Genital anomalies in childhood

J. A. Rock, Ricardo Azziz

Research output: Contribution to journalReview article

51 Scopus citations

Abstract

Most congenital anomalies of the perineum, vulva, and vagina remain asymptomatic until menarche or are discovered when the premenarchal child is examined. A survey of 50,882 children revealed that one child in every 8,300 possessed a major malformation of the external female genitalia, while of 2,300 infants, one girl demonstrated a major defect. Early detection of a genital anomaly is important. The sudden diagnosis or shock of discovery does not always allow the patents or the patient to adjust to the congenital defect's negative impact.
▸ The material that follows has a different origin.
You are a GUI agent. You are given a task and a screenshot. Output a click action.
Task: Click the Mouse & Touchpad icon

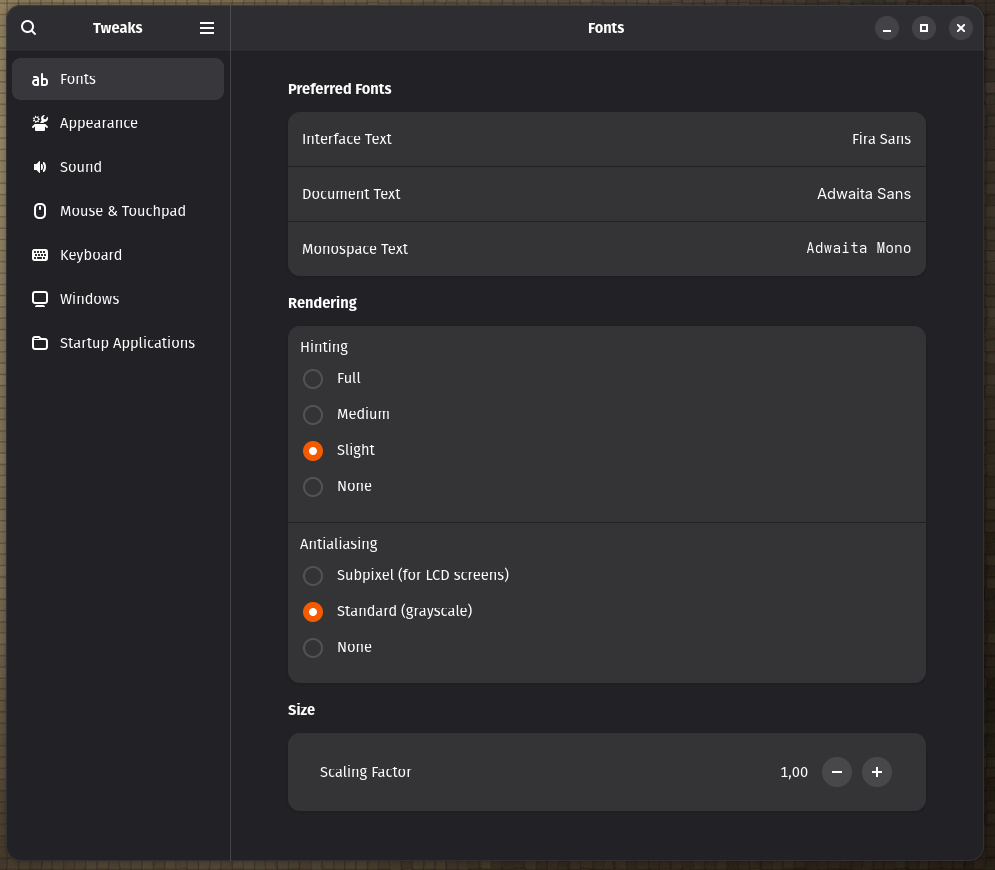[x=40, y=211]
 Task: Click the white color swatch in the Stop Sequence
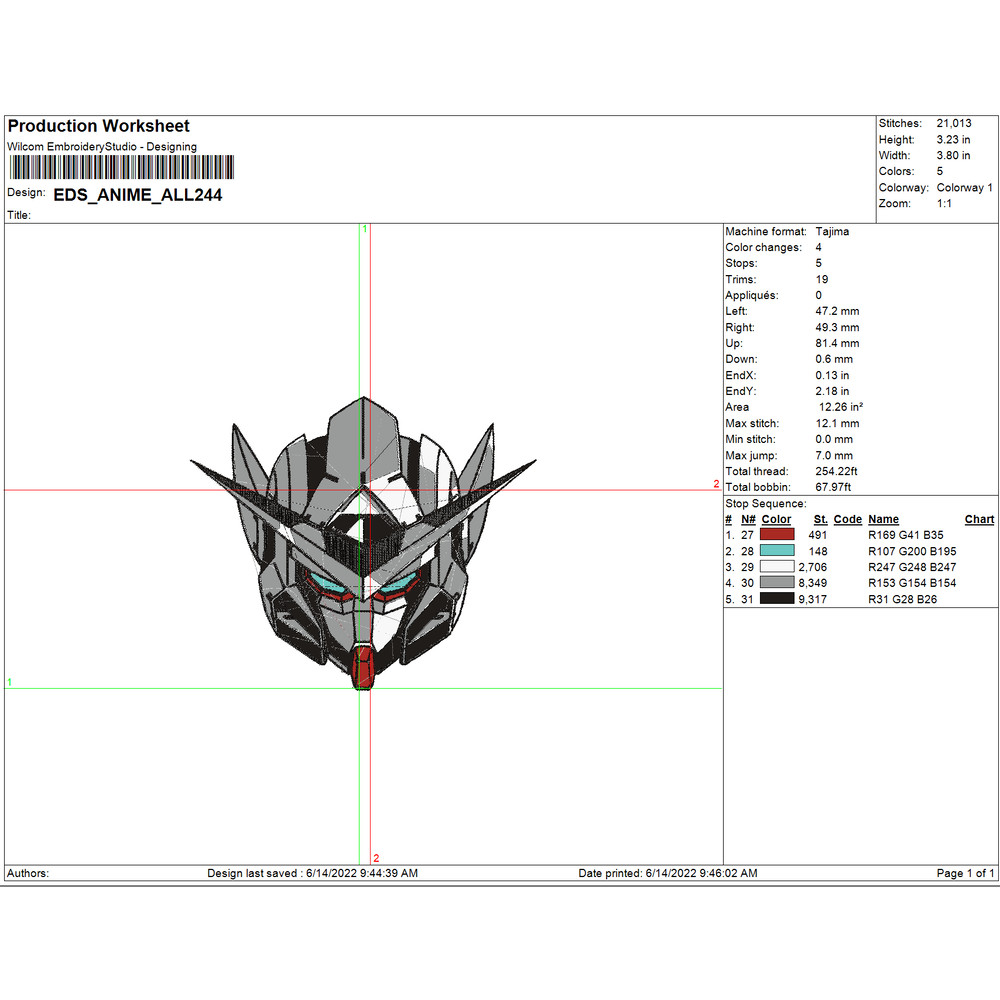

Psychological counseling may be needed for the patient and her family prior to a reconstructive procedure. In infancy, a clitoral deformity should be corrected to conform with the sex of rearing. At puberty, vaginal obstruction should be properly relieved so as to limit retrograde menstruation and preserve future fertility. The purpose of this article is to summarize the clinical management of anomalies of the external genitalia and vagina relevant to pediatrics and gynecology. Excluded are the cloacal abnormalities, major cervical and uterine malformations, and sexual ambiguity. The embryology and development of the genital tract has been summarized elsewhere in this symposium.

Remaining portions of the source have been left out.